Kibbutznik's simulated members don't start every round with a blank page. They remember who they trust, what they've supported, and what just happened — and they use that memory to decide what to do next. Here's how that works, without the plumbing.
The simplest thing you can do for an AI agent is hand it a diary: one long paragraph that grows every round. That works for a while, but it can't answer real questions about a community.
Every time something meaningful happens in a community — someone proposes a rule, backs a pulse, replies to a comment — the platform quietly turns that into two things: a who-did-what-when fact, and a small numerical "fingerprint" of the text. The fact goes into the memory map; the fingerprint lets future searches match meaning, not just keywords.
Here's a tiny slice of a community's memory. Alice wrote a proposal. Bob and Carol backed it, and while it was hot they each formed a temporary alliance with Alice. The bright lines are relationships still in effect; the faded gray line is one that has since ended — still remembered, just no longer current.
Every dot is a person, a proposal, or an event. Every line is a relationship with a label ("authored", "supported", "allied with") and a pair of dates telling us when that relationship started and — if it has ended — when it ended.
Most apps update a row and forget what it used to say. We don't. When an alliance ends or a proposal gets rejected, the old fact doesn't get overwritten — it gets closed, with a date. That means anyone, at any time, can ask "what did things look like three rounds ago?" and the answer is still there, intact. History is a feature, not a liability.
Because every relationship is stamped with a start and an optional end, a question like "Who was in Alice's coalition at round 7?" becomes a normal lookup: show me every alliance that had already started, and hadn't yet ended, at that moment. No guessing. No rewriting the past.
Before an agent acts, it gets a short briefing — a few hundred words of "here's where you stand." That briefing is built fresh each turn from four different kinds of memory, the same way a person in a meeting might lean on four different things at once:
A short, written reflection: what went well, what didn't, what I'd like to try differently. The agent's own inner monologue, in plain language.
Up to three active goals the agent is working toward, each with the moment it was set. Keeps behavior coherent across rounds instead of lurching turn to turn.
My current allies, pulled live from the relationship map. Not "who I've ever talked to" — who I'm actually aligned with this round.
The handful of recent events most relevant to what's happening now — found by meaning, not by keyword. If the room is talking about pastures, a debate about grazing surfaces even if nobody used the same word.
A clever memory system is worthless if it makes the agent slow.
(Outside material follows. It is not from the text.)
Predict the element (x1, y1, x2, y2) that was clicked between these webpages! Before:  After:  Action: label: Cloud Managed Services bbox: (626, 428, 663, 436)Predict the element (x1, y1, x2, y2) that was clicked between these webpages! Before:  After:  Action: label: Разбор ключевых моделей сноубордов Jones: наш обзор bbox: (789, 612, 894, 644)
So there's a hard rule: looking things up gets a brief window, and if the lookup takes too long, the agent falls back to a simpler, faster kind of memory and keeps going. Nobody waits for their own brain.
If the full lookup can't finish in a blink, the agent quietly uses a simpler summary instead. The conversation keeps moving. Richer memory is an upgrade, not a dependency.
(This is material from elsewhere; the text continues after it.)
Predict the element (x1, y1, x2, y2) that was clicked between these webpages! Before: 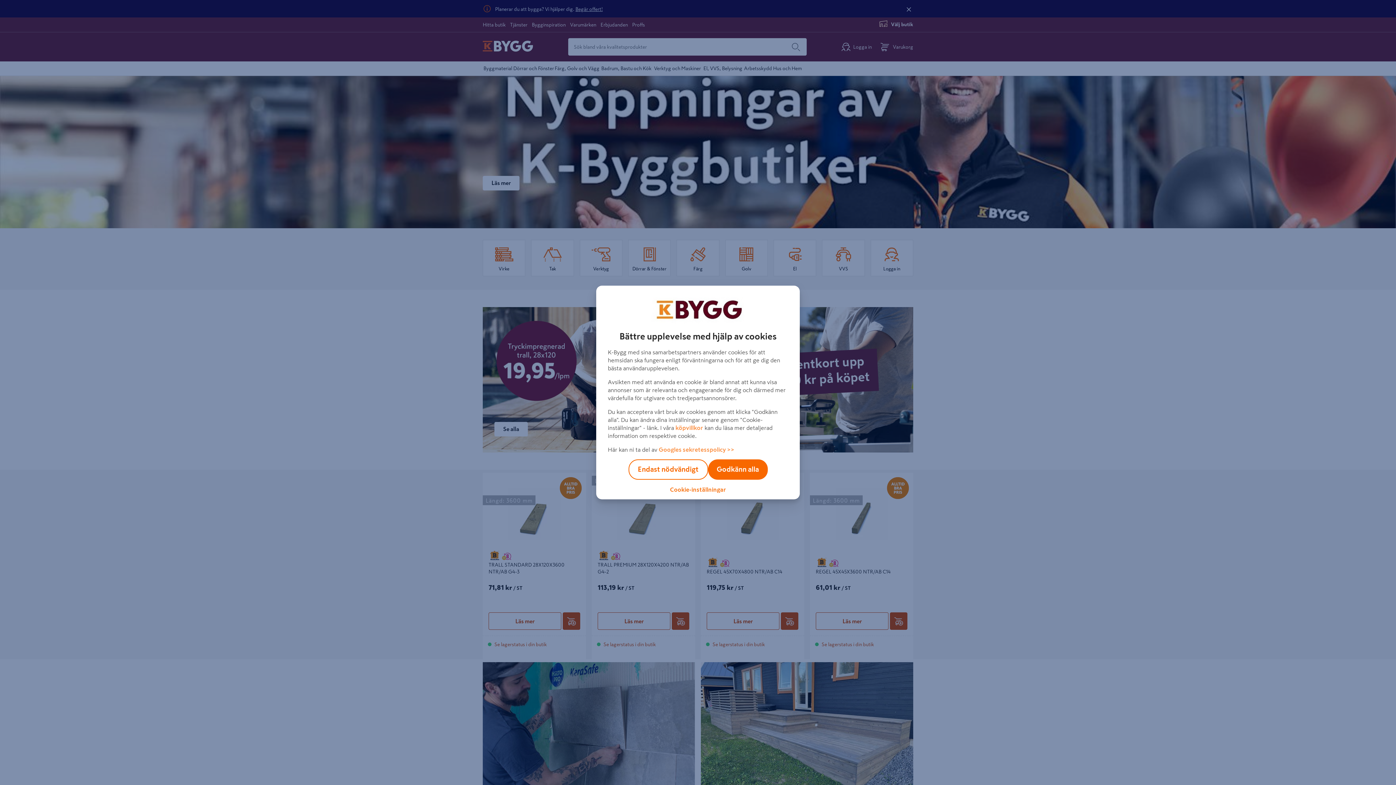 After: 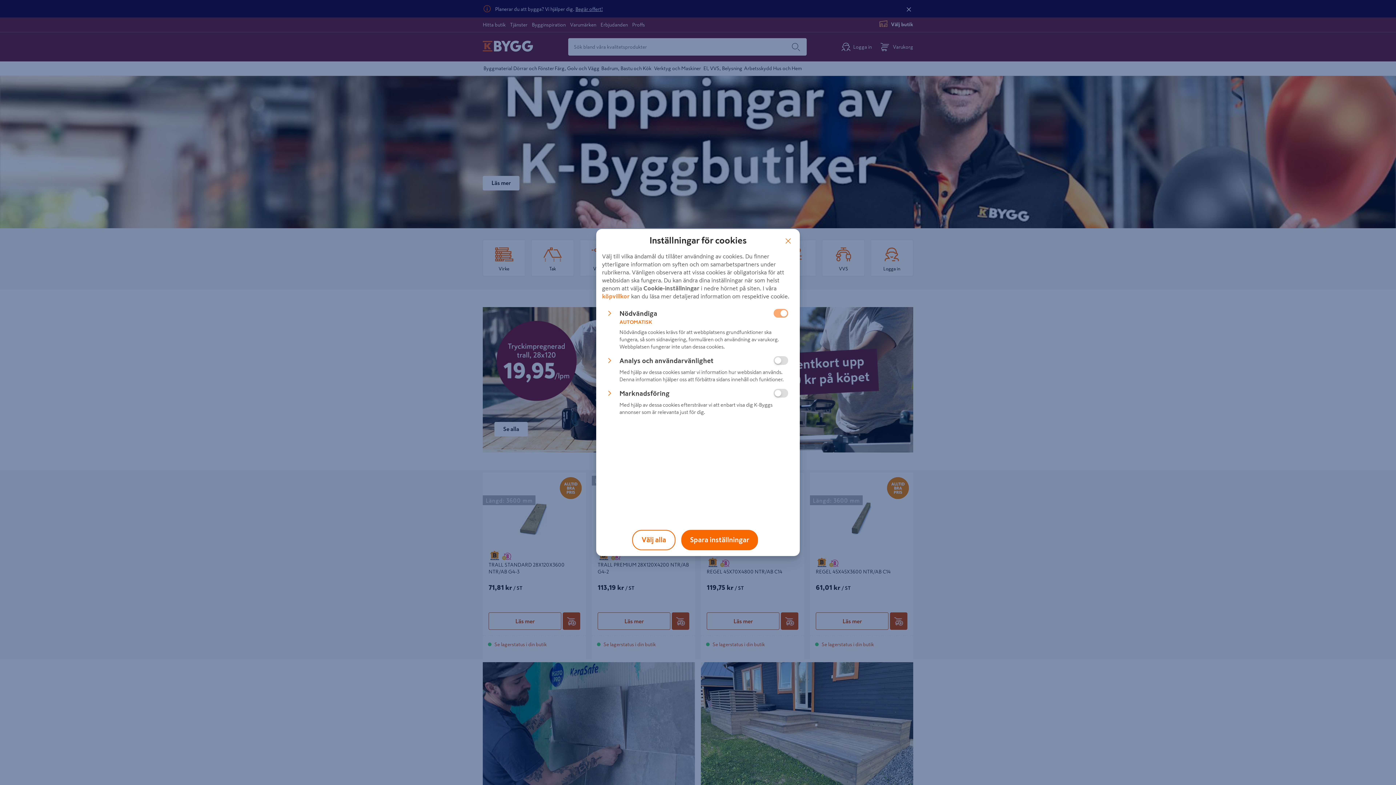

No exotic services. No paid APIs. The whole memory system runs on free, well-understood software that can sit on one modest server — the same box that already runs the rest of the platform.
With this kind of memory, simulated members can answer questions that are impossible on a flat pile of notes — the same kinds of questions a thoughtful human would actually ask:
"Who's backed my ideas before, and which of them are still on my side right now?"
"What did the coalition look like three rounds ago, just before things shifted?"
"Anything like this happened before?" — and the answer includes past debates even when they used different words.
Put together, these give the agents something close to a social memory: not just a log of what was said, but a sense of who was there, who stood with whom, and how the community's mood has moved. From the agent's point of view it should feel obvious — which is exactly how memory should feel.